Zometa was Novartis's third best-selling drug of last year, with sales of about $1.5 billion. However, its US patent expires in 2012.

Preclinical studies have suggested that zoledronic acid may have anticancer effects as well as having beneficial effects on bone – including reducing cancer cells' ability to travel and adhere to each other and to the bone, breaking the feedback loop between osteoclasts and stromal cells, inhibiting angiogenesis, stimulating T-cells to fight cancer, inducing apoptosis, and increasing the effectiveness of other anticancer agents such as chemotherapy and radiotherapy.

Additionally, in a large Phase III trial in adjuvant breast cancer in premenopausal women which was presented at ASCO 2008 and updated at this meeting, the ABCSG-12study, it also demonstrated an anticancer effect, reducing the risk of breast cancer recurrence on top of hormone therapy by 32% in premenopausal women at low to intermediate risk of disease recurrence. It is also in several other Phase III trials in adjuvant postmenopausal breast, adjuvant prostate and adjuvant lung cancer to see if it can prevent cancer recurrence.

In MM, in additional to zoledronic acid, clodronate and pamidronate are used to treat bone metastases. The study investigators chose clodronate as a comparator to Zometa, an iv drug, as it was a more convenient oral option. Zometa, meanwhile, is one of the most potent bisphosphonates.
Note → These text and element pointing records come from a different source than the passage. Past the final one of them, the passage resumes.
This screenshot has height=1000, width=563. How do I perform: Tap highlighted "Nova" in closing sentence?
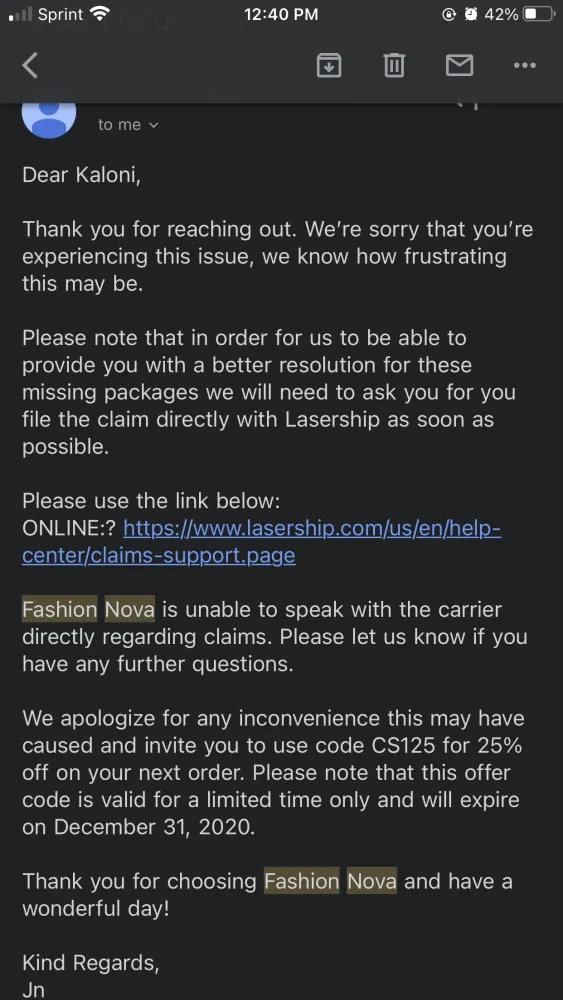(x=372, y=882)

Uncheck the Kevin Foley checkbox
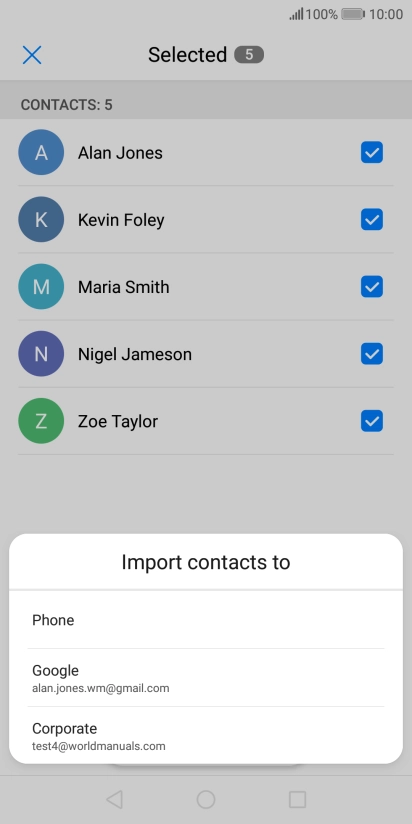tap(372, 220)
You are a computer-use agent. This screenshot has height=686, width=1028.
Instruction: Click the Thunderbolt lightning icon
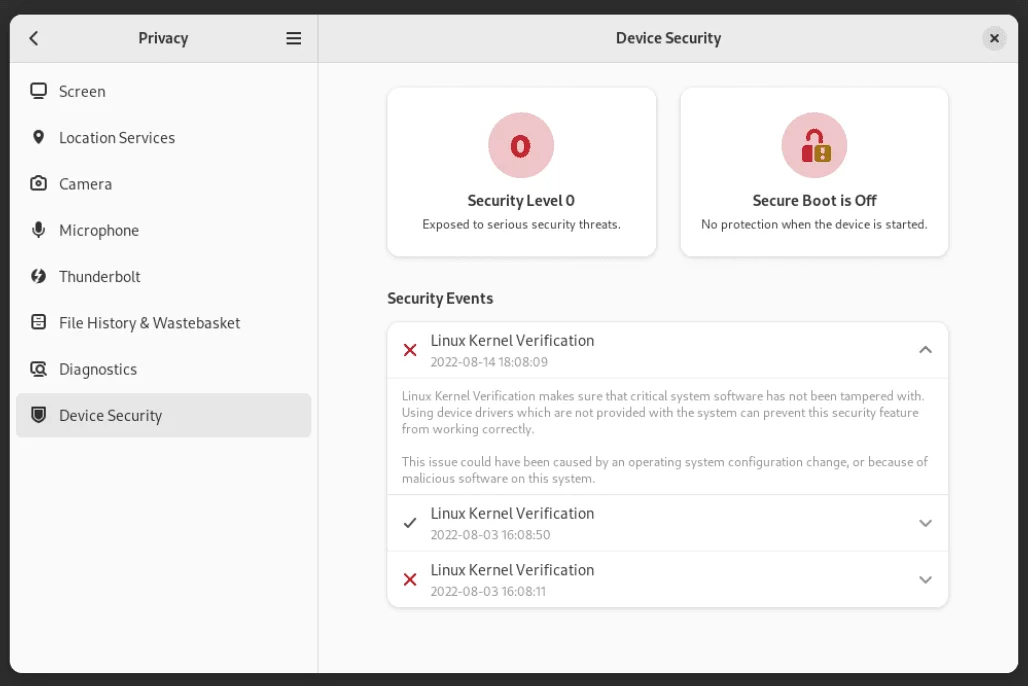click(x=39, y=276)
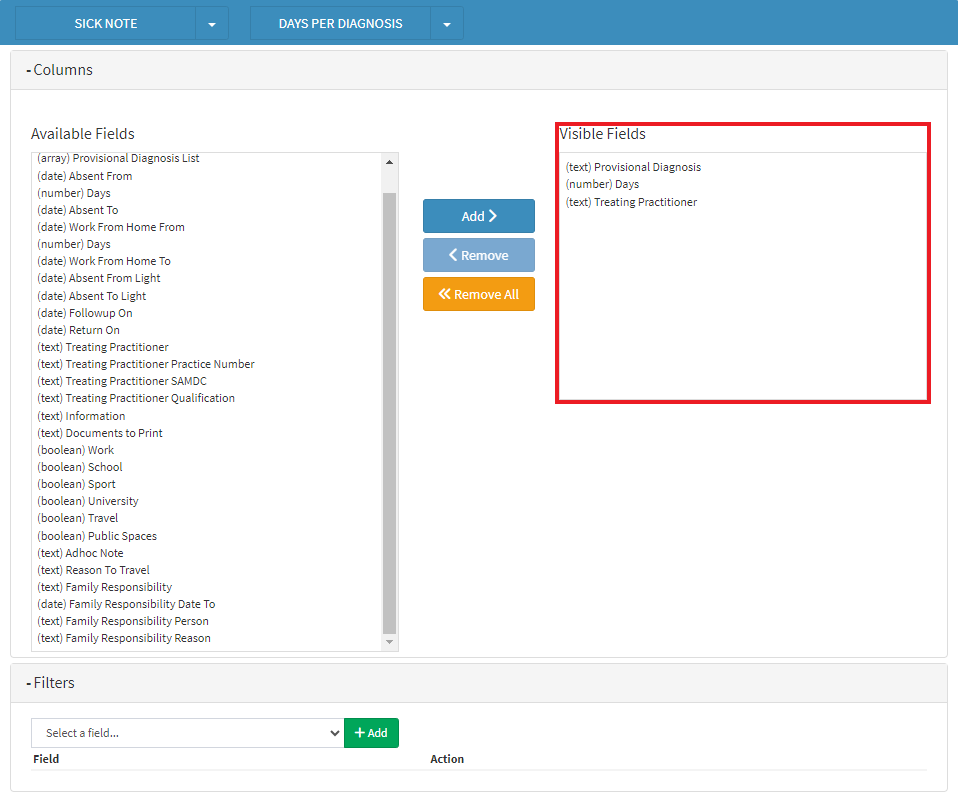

Amgen's new first-in-class RANK ligand inhibitor, denosumab, which was recently approved for postmenopausal osteoporosis, is awaiting US approval for treatment of bone metastases. In the Phase III "244" trial comparing it with Zometa, with the primary focus on skeletal outcomes, multiple myeloma patients represented about 10% of the total patient population. In an adhoc analysis, there was a difference in overall survival that favoured Zometa in these patients, but Amgen said that MM was a heterogeneous population at study entry with variability in significant confounding variables, including underlying disease and specific treatment. It is planning a myeloma-specific study.

Phase III results

In the Phase III zoledronic acid trial, newly diagnosed MM patients received standard therapy plus either zoledronic acid administered intravenously every 3-4 weeks or clodronate taken orally daily. Zoledronic acid-treated patients showed 5.5 months' prolonged overall compared with clodronate-treated patients (50 vs 44.5 months) and a 16% reduced risk of death over the course of the study at a median follow-up of 3.7 years (p= 0.0118). The survival benefit was maintained after adjustment for potential effects of SREs on survival, suggesting that it improved survival through anticancer activity. The survival advantage demonstrated by Zometa was observed in patients with Stage I, II or III MM.

The proportion of patients who experienced an SRE (including bone fractures, radiation to bone, surgery to bone, bone lesions and/or spinal cord compression), a secondary endpoint, was reduced by 24% in those receiving Zometa versus clodronate (27.0% versus 35.3%; p=0.0004).

Both drugs were generally welltolerated, and deterioration in renal function was similar between treatment groups. The incidence of confirmed osteonecrosis of the jaw was higher with zoledronic acid (3.5% vs 0.3%).